Caylent Services
Infrastructure & DevOps Modernization
Quickly establish an AWS presence that meets technical security framework guidance by establishing automated guardrails that ensure your environments remain compliant.
Explore Amazon OpenSearch Serverless NextGen, AWS's new scale-to-zero architecture that decouples compute from storage to deliver faster autoscaling, lower costs for idle and agentic AI workloads, and offers a new approach to managing search and vector search collections.
Running a search or vector workload on Amazon OpenSearch Serverless has always meant paying for compute even when no one was querying it. The original architecture kept a minimum of two OpenSearch Compute Units (OCUs) provisioned at all times, which is reasonable for a steady production search engine. However, for a workload that fires hundreds of vector queries while an agent reasons through a task and then goes quiet for hours, you're paying for capacity you're not using.
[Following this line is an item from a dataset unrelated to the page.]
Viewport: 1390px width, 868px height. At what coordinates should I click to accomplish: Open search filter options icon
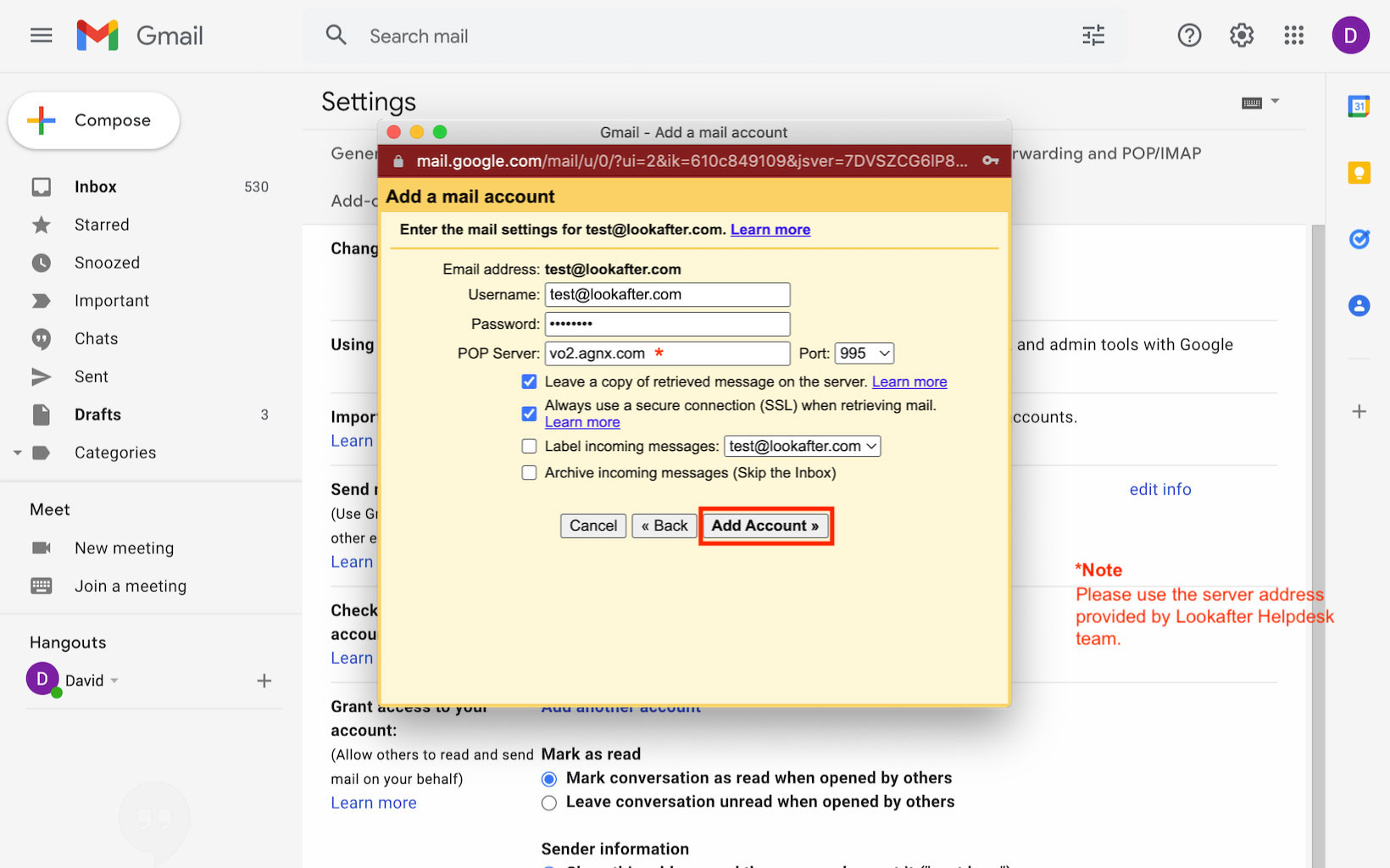click(1093, 36)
On May 28, 2026, AWS released the next generation of OpenSearch Serverless, aptly called OpenSearch Serverless NextGen. It scales compute to zero when a collection is idle, provisions capacity in seconds, and autoscales up to 20 times faster than the previous architecture of OpenSearch Serverless (now called “Classic”). NextGen is perfect for agentic AI and unpredictable workloads, with up to 60% lower cost than provisioning OpenSearch clusters for peak capacity.
In this blog, we will explain what changed in the architecture, what the new capabilities are, how much they cost, where NextGen fits, and how to decide whether to adopt it or stay on Classic.
NextGen can release compute to zero because of a key architectural change: it separates compute from storage. In Classic, each OCU held a local copy of the data it served, so the system could not give up its last compute nodes without losing the data living on them. NextGen makes the OCUs stateless: they read from and write to a distributed shared storage layer instead of local disk.
This means that new OCUs can start serving requests in seconds rather than minutes, because there is no local disk to populate before a node is useful. The OCU mounts the shared storage and begins working, with scale-up times up to 20x faster than in Classic. In turn, idle capacity can be released without affecting your stored data, because the data never lived on the compute node.
Scale-to-zero comes with a cold start. When no collection in a group receives indexing or search traffic for 10 minutes, compute drops to zero OCUs, and billing for those workers stops. The 10-minute window is not configurable. When traffic returns, the first request to each component waits roughly 10 to 30 seconds while capacity is restored, and requests during that window are queued rather than dropped. Search and indexing scale independently, so a collection can keep indexing workers active while search has dropped to zero, or vice versa. You can set a lower and upper limit on scale, separately for search and indexing capacity.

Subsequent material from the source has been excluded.